5 Minutes With Sophomore Elise Bowen: Penned Perspectives

Mercy Soly, Media & Features Editor

When it comes to the future, the possibilities are endless. Sophomore Elise Bowen has dreams and hopes to one day change the world, one word at a time.

“I would like to be a writer when I grow up,” Bowen said. “ I feel like writing has the power to change lives, and I know this sounds horribly cliche, but when you write, I think it is easier to make people see what you need them to. It has the power to change the world.”

Bowen believes writing is something that cannot be easily ignored compared to other sources of media and expression.

“In writing, I think there is a certain level where people have to listen to what you are saying,” Bowen said. “You can’t pick and choose what you are listening to because it is all there on paper. You also can’t ignore what people say in writing because you have to take it all into perspective.”

Surrounded by writing at a young age, Bowen picked up skills to make her a better writer.

========================================

• [Objective 1]
In the profile of Elise Bowen, what does she say she would like to be when she grows up?
• [Objective 2]
Repeat the part of the Elise Bowen profile from "Bowen believes writing" up to and including "a better writer.".
The lines that come after this profile are separate material.

• [Given material]

========================================

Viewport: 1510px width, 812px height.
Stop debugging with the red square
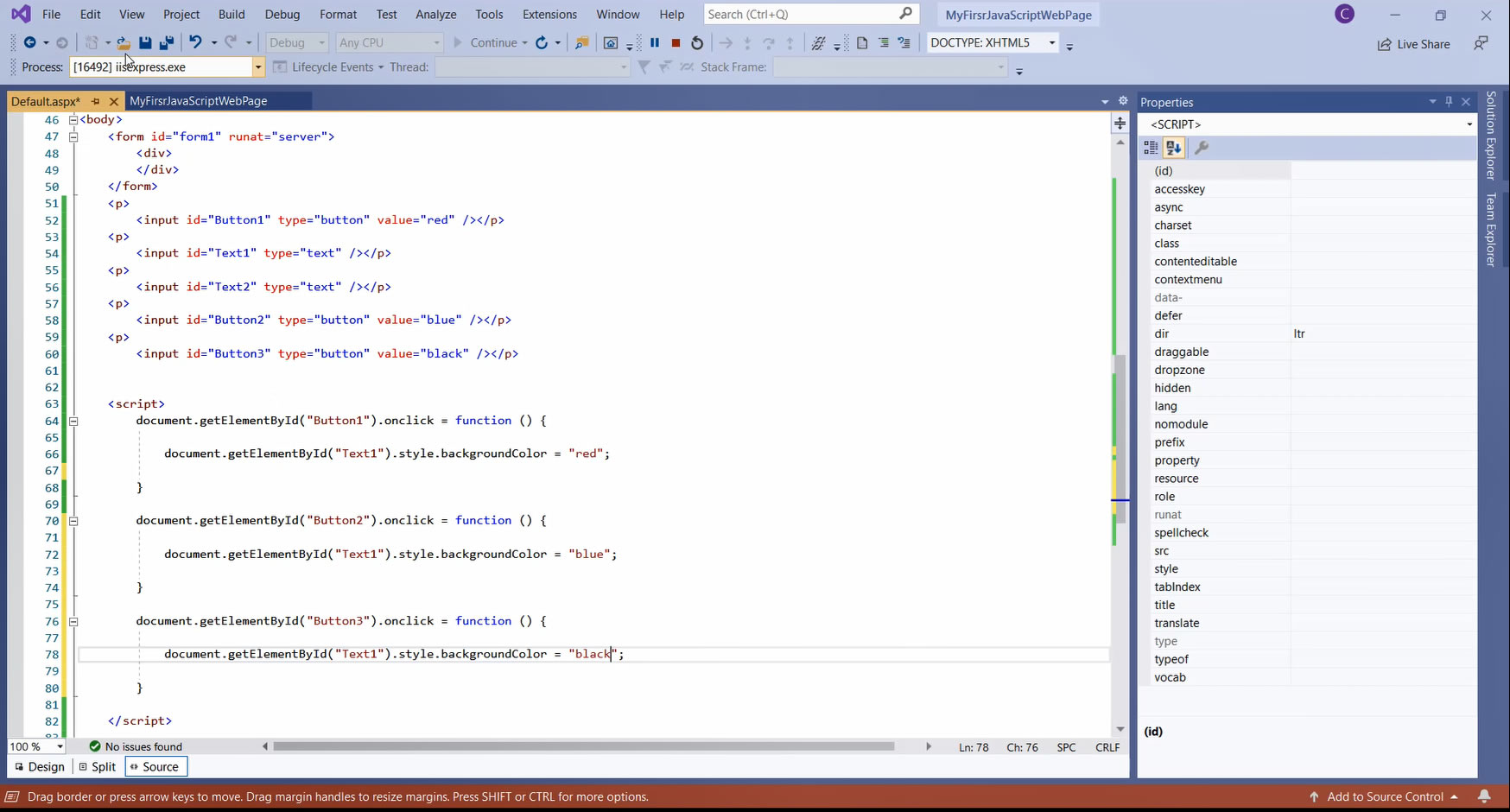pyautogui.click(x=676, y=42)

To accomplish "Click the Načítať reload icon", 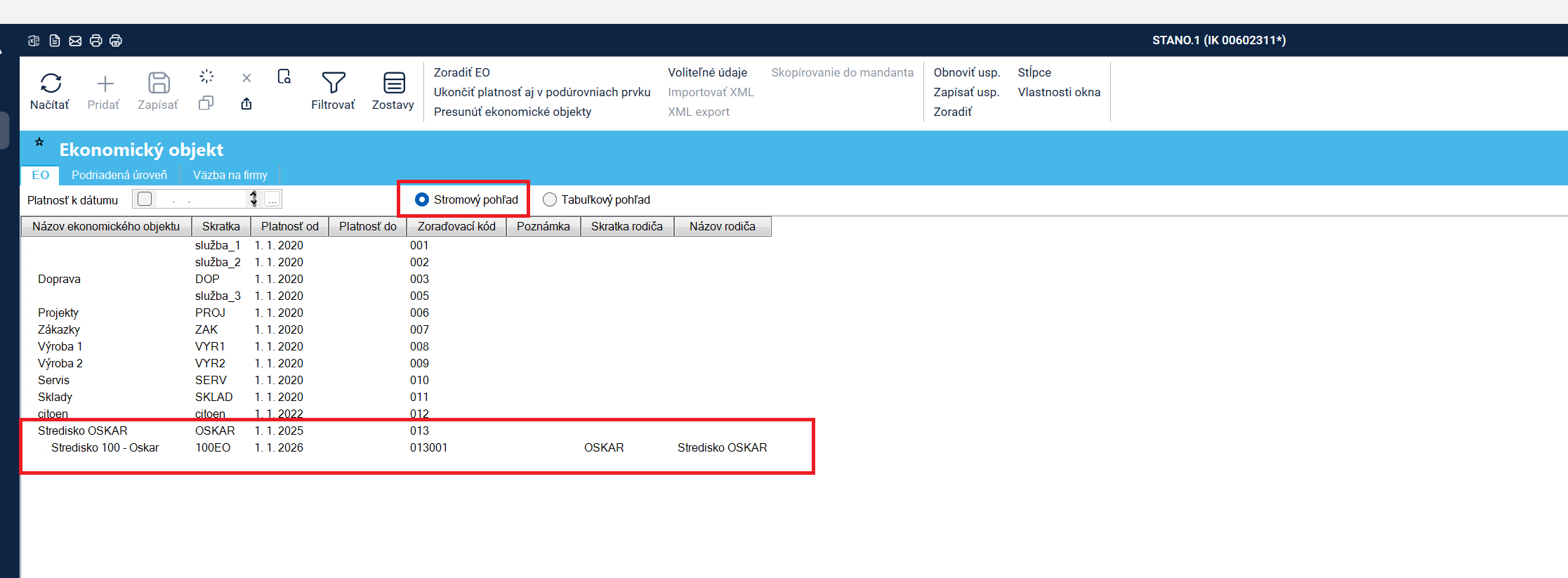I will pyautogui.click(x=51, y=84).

========================================

• [Final result 1]
A writer.

• [Final result 2]
Bowen believes writing is something that cannot be easily ignored compared to other sources of media and expression.

“In writing, I think there is a certain level where people have to listen to what you are saying,” Bowen said. “You can’t pick and choose what you are listening to because it is all there on paper. You also can’t ignore what people say in writing because you have to take it all into perspective.”

Surrounded by writing at a young age, Bowen picked up skills to make her a better writer.